This is a great research report showing how Politics and Advocacy are tainting Science and Academia. A sad story.
"advocacy is not scholarship; the former is specifically concerned with advancing human rights, the latter with the production of knowledge. To insist that scholars of a particular discipline adhere to and even advance preordained social politics looks to me frighteningly like the situation Galileo found himself in."

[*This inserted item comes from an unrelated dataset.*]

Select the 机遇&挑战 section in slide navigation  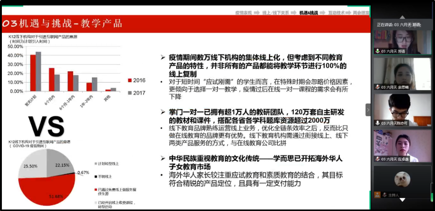coord(309,13)
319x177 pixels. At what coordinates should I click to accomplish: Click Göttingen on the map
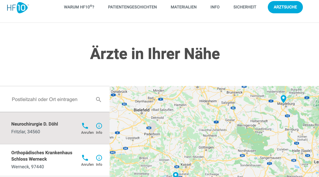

Darkness's Descent on the American Anthropological Association
A Cautionary Tale
Author: Alice Dreger
Human Nature September 2011, Volume 22, Issue 3, pp 225–246
Open AccessArticle
SpringerLink
Abstract
"In September 2000, the self-styled "anthropological journalist" Patrick Tierney began to make public his work claiming that the Yanomamö people of South America had been actively—indeed brutally—harmed by the sociobiological anthropologist Napoleon Chagnon and the geneticist-physician James Neel. Following a florid summary of Tierney's claims by the anthropologists Terence Turner and Leslie Sponsel, the American Anthropological Association (AAA) saw fit to take Tierney's claims seriously by conducting a major investigation into the matter. This paper focuses on the AAA's problematic actions in this case but also provides previously unpublished information on Tierney's falsehoods. The work presented is based on a year of research by a historian of medicine and science. The author [Alice Dreger] intends the work to function as a cautionary tale to scholarly associations, which have the challenging duty of protecting scholarship and scholars from baseless and sensationalistic charges in the era of the Internet and twenty-four-hour news cycles."
…
"if the life's work of your colleague is on the line, can you not take some extra time to produce a report you feel comfortable showing to the membership of your supposedly democratic scholarly organization? Apparently not if you think your job is utilitarian public relations damage control."
…
"justice that is meted out according to politics and not according to facts is the justice of the Middle Ages. If justice is not based on the facts, if principles of justice are not applied universally, there is no real justice. Forms of "scholarship" that deny evidence, that deny truth, that deny the importance of facts—even if performed in the name of good—are dangerous not only to science and to ethics, but to democracy. And so they are dangerous ultimately to humankind."